2. Services of SSB. SSB agrees to use its best efforts to effect
transactions for the Fund's account. SSB agrees to assist the Fund in performing
various functions. These include, but are not limited to: (a) calculating the
Fund's Net Assets and Net Asset Value (as such terms are defined in the Fund's
Operating Agreement) at such times as may be required, (b) preparing and
confirming financial information for annual or interim audits and reports and
(c) establishing procedures for effecting withdrawals, cash distributions and
the liquidation of the Fund upon termination. SSB further agrees to furnish
clerical and bookkeeping support for the administration of the Fund.

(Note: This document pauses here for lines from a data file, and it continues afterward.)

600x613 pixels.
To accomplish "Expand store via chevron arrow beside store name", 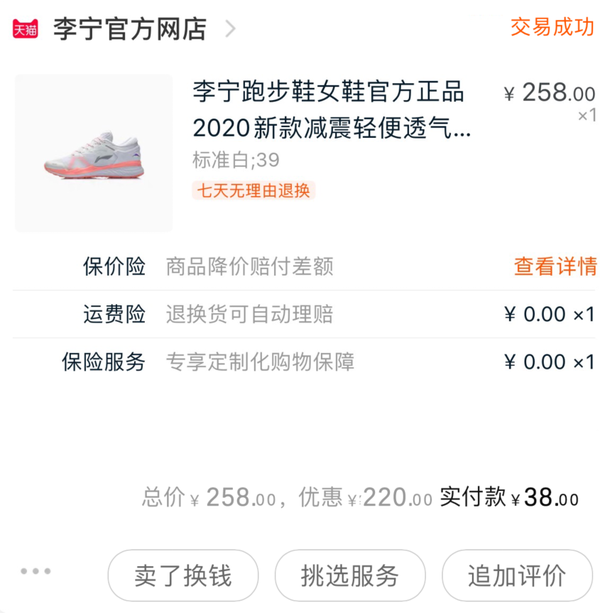I will 231,28.
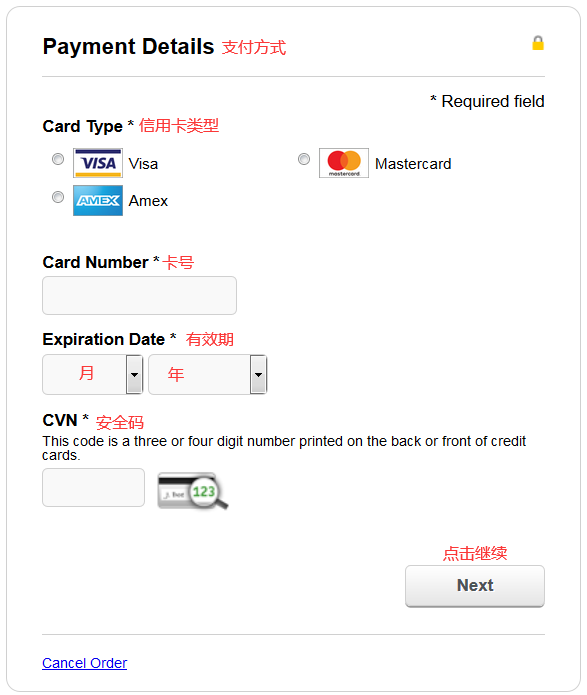Click the month dropdown arrow button
Screen dimensions: 587x695
click(x=134, y=375)
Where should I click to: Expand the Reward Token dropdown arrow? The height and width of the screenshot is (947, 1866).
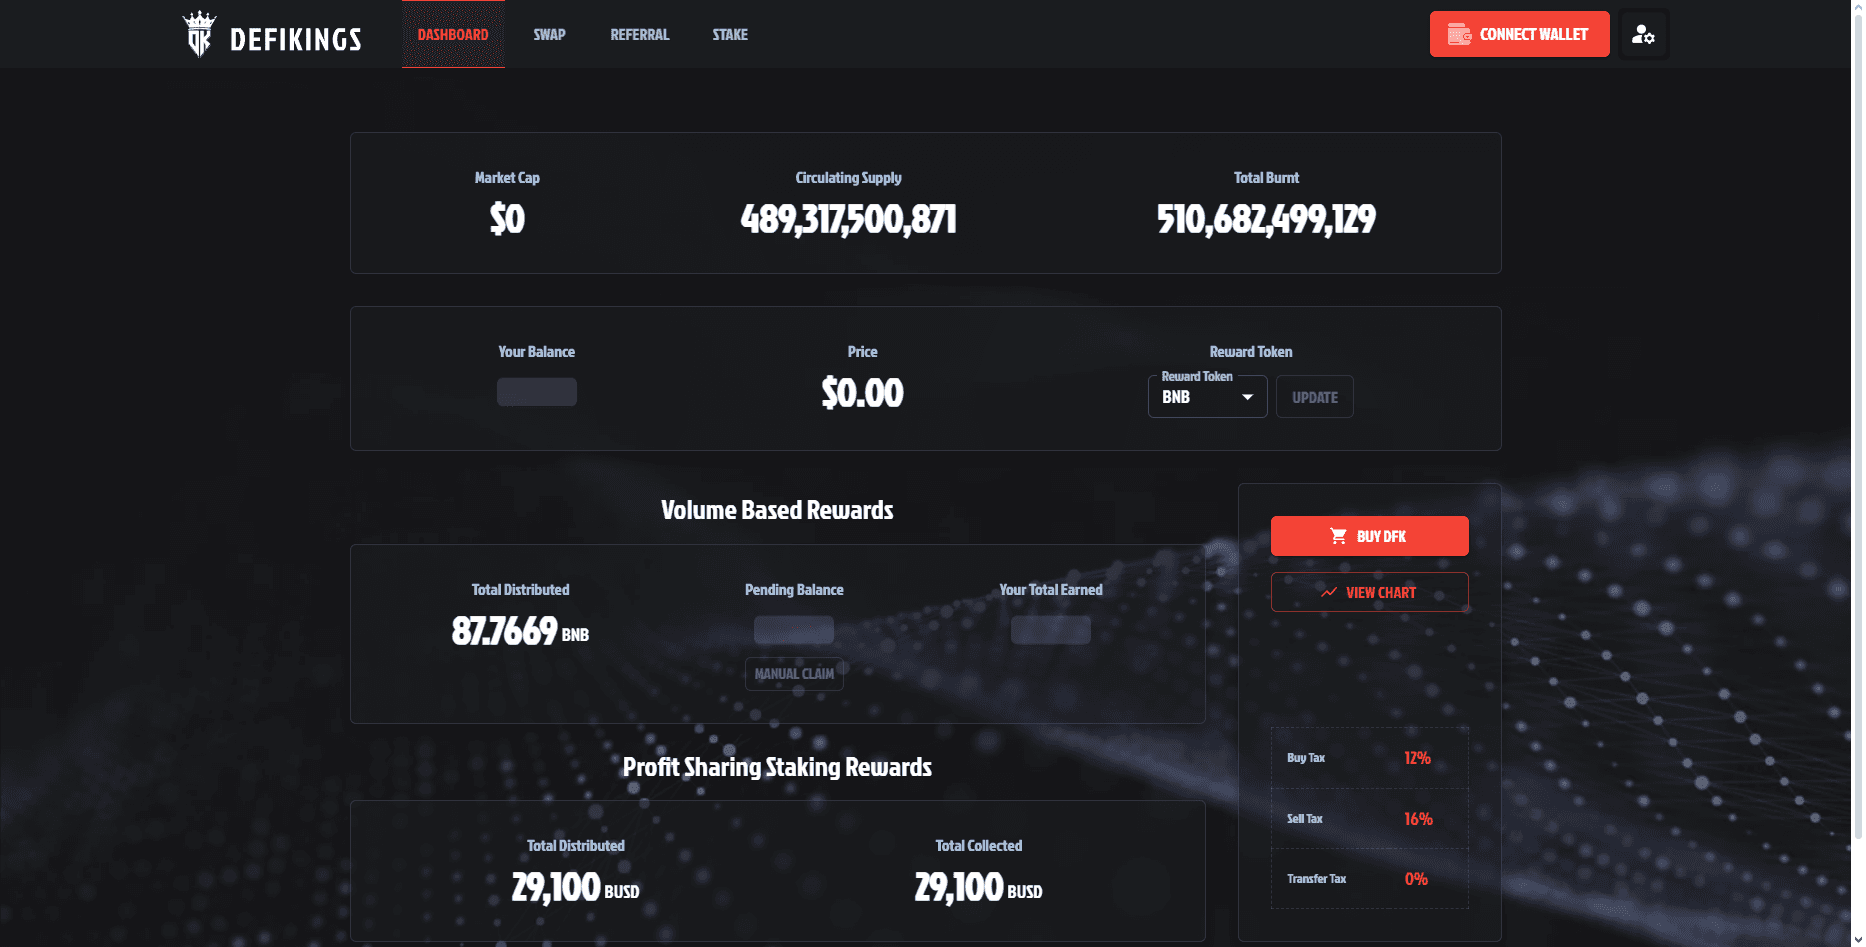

3. Brokerage and Other Fees. SSB's direct brokerage commissions or fees
shall be paid by the Feeder Funds in accordance with their individual customer
agreements with SSB based upon the trades allocable to each Feeder Fund. The
Fund shall pay National Futures Association, exchange, clearing, user, give-up
and floor brokerage fees, or shall reimburse SSB for all such fees previously
paid by SSB on behalf of the Fund.
4. Payment of Interest. SSB shall pay interest to each Feeder Fund in
accordance with the terms set forth in each Feeder Fund's customer agreement
with SSB.
5. Trading Authorization. The Managing Member has entered into a Management
Agreement with AAA Capital Management, Inc. as the Fund's Advisor (the
"Advisor"). Pursuant to the Management Agreement, the Advisor shall have
discretion to order purchases and sales of commodity interests including futures
contracts, options, physical commodities, spot, swap and forward contracts. SBFM
may select or appoint additional or replacement trading advisors. SSB is hereby
authorized to execute all orders placed by the Advisor for the account of the
Fund until notified by SBFM to the contrary, and shall have no obligation to
inquire into the reason for or method of determining such orders, nor any
obligation to monitor such orders in relation to the Fund's trading policies.
The provisions of this Paragraph 5 shall apply with equal force and effect to
any other commodity trading advisor designated in the future by SBFM.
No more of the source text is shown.